In the upper half of this float there is detectable current even in the pools and fairly swift water in the shallow places. The swift spots are short, shallow, and not very dangerous, but you do have to be careful to not let the current trap you against the shore or against an overhanging tree. In the second half of the float there are more long deep pools where there is very little current. I think the San Marcos is a very pretty river, and we both enjoyed this float. I have floated this section of the river on weekends with the Austin Fly Fishers and we have always had to share the river with a lot of canoes and kayaks.
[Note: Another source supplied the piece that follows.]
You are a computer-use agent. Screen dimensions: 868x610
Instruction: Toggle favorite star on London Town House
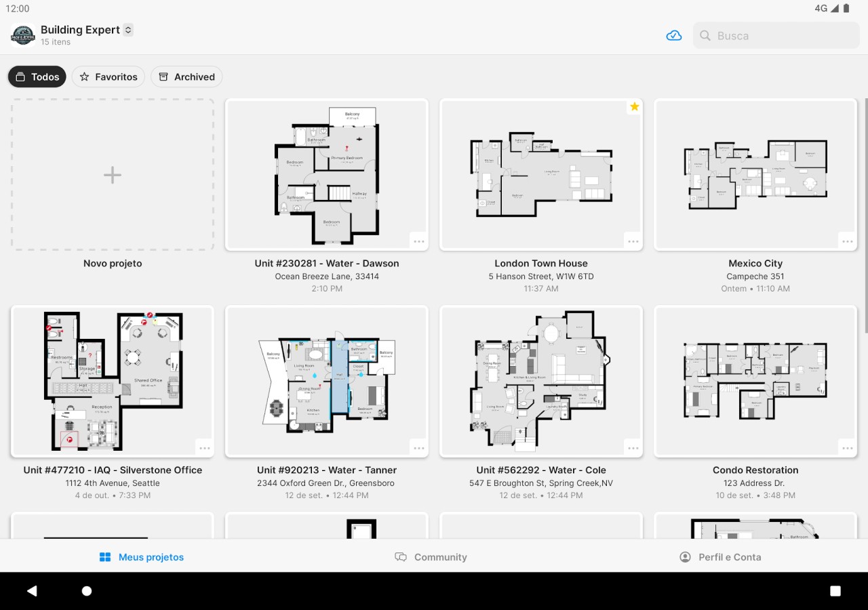(634, 107)
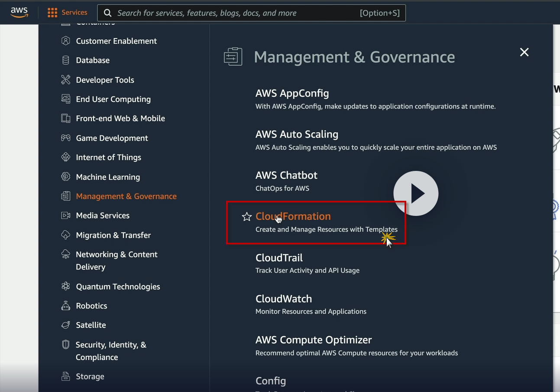Click the Database category icon

pyautogui.click(x=66, y=60)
On our Friday float Clint and I did not see even one other water craft; we had the river entirely to ourselves.

We were careful to drink a lot of water and neither of us had any problem with the heat. I think being close to the cool river water helped a lot.

The fishing was good but not spectacular. I caught one smallish Rio, one small bass, six or eight large (nine inches plus) sunfish, and a bunch of smaller sunfish. I believe Clintís results were similar.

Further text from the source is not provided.